Raises Are 25% Smaller Than Last Year and Fewer Are Getting Them

A new study by BambooHR, the leading cloud-based HR platform, reveals a concerning decline in worker compensation across the US. Examining the sentiment of 1,500 adults, the study found that 41% of salaried employees did not receive raises in the past year, a significant increase from 33% in 2022. Moreover, those who did receive raises saw a 25% reduction in their pay increase, highlighting the undeniable impact of the current economic climate on employee earnings.

“While an uncertain job market might be keeping employees at a company, it’s clear that morale is low,” said Anita Grantham, Head of HR at BambooHR. “For the second year in a row, our study uncovered that employees feel they aren’t getting paid enough.
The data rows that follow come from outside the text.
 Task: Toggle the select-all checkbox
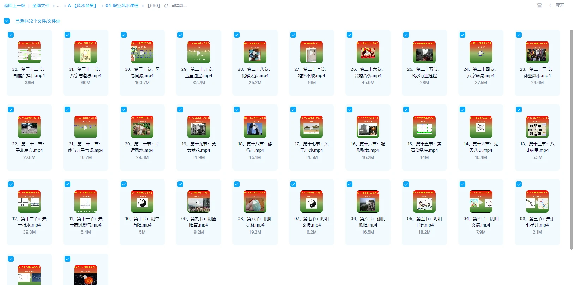click(x=7, y=21)
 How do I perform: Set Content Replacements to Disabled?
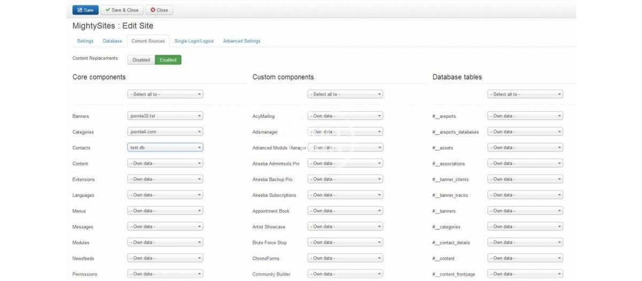click(141, 60)
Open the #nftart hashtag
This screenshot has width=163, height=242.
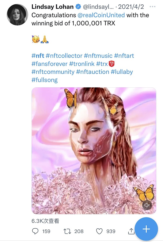[124, 56]
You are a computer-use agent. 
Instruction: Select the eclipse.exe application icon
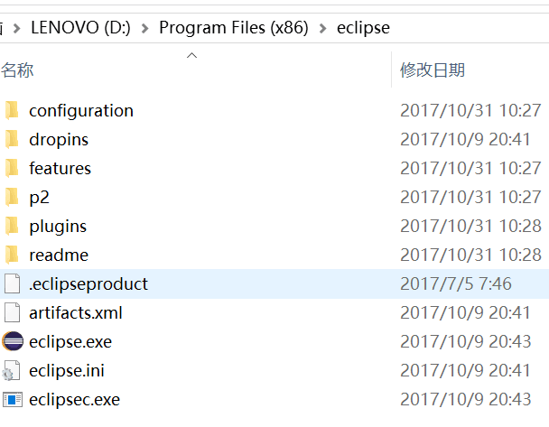[13, 341]
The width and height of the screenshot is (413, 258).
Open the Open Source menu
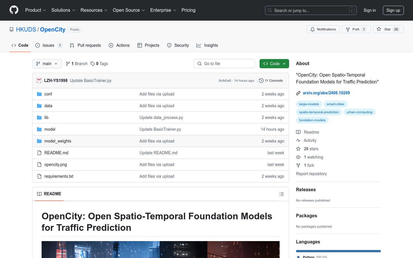[129, 10]
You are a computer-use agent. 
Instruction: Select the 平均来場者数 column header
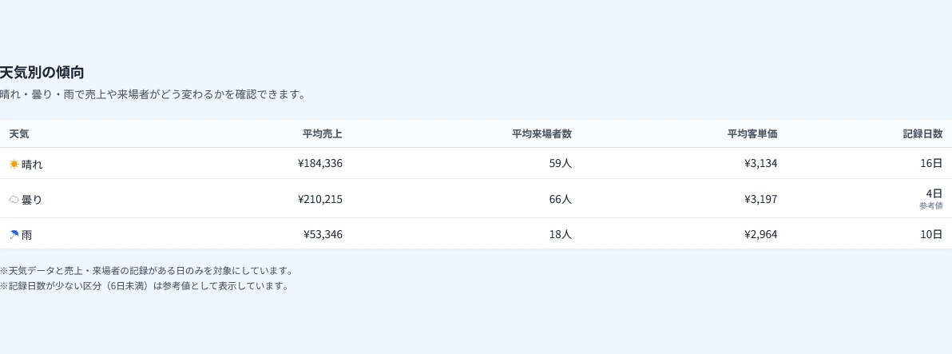pos(541,134)
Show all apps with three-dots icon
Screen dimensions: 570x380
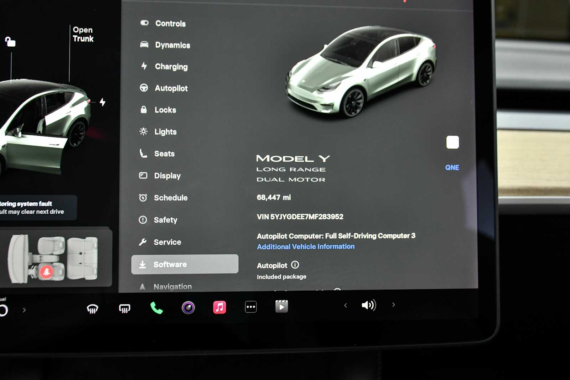(251, 307)
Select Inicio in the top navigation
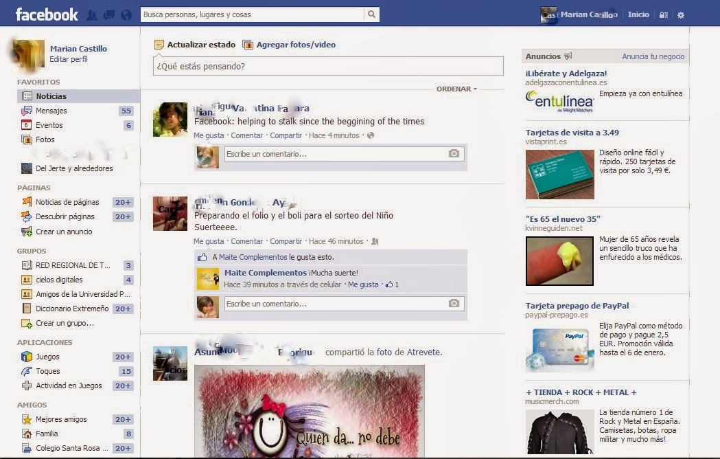Screen dimensions: 720x459 638,14
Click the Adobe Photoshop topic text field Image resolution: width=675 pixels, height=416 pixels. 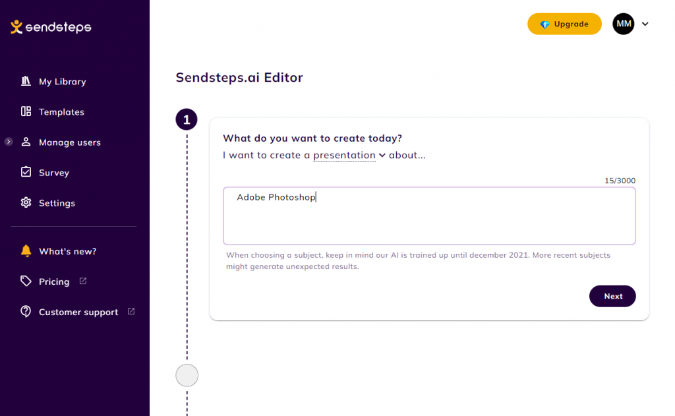click(x=429, y=216)
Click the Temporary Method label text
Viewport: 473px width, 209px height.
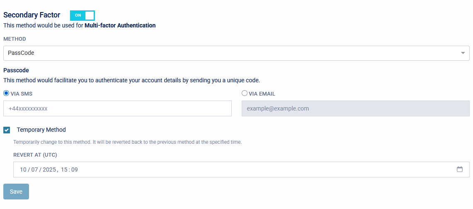[x=41, y=130]
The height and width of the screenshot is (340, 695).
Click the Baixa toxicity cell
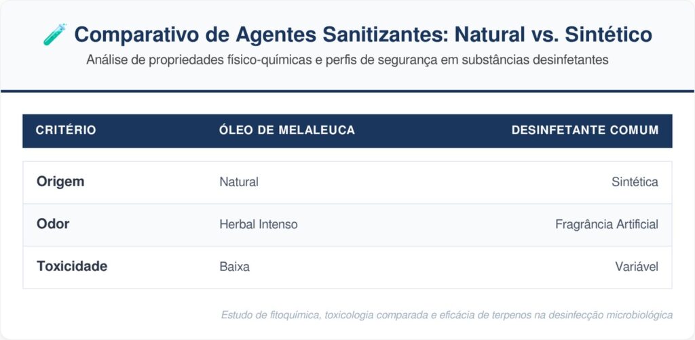click(234, 267)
It’s crucial for employers to understand these trends to focus on next steps to improve employee engagement and overall retention.”

Salary Dissatisfaction
Although only 21% of salaried workers changed employers in the last year compared to 34% in 2022 (a 38% decrease), 73% of employees admitted they would consider leaving their current job for a higher paycheck. It would take a 13.3% pay increase to tempt an employee away from their current position, down from 16.1% in 2022.
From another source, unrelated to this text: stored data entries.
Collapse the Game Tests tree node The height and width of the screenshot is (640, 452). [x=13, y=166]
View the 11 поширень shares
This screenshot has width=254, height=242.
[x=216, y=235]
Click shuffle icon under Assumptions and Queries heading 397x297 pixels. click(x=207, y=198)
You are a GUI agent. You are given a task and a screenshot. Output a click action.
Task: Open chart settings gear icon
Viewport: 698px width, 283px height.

  • 27% of women expressed frustration with their compensation (up from 16% in 2022) compared to 15% of men (up from 11% in 2022).
  • 58% of employees are content or happy with their current financial compensation.
  • Almost half (48%) have thought about leaving their company in the last six months to find better compensation, up from 41% who felt the same way in 2022.

Salary Transparency
With transparency laws enacted nationwide, 82% of employees now consider salary transparency essential when evaluating potential employers, up from 69% in 2022. Younger generations are also talking more candidly about pay with peers. Employers need to make clear decisions about pay philosophies and transparency levels—sharing can be equally disruptive if leaders aren’t prepared to discuss it clearly.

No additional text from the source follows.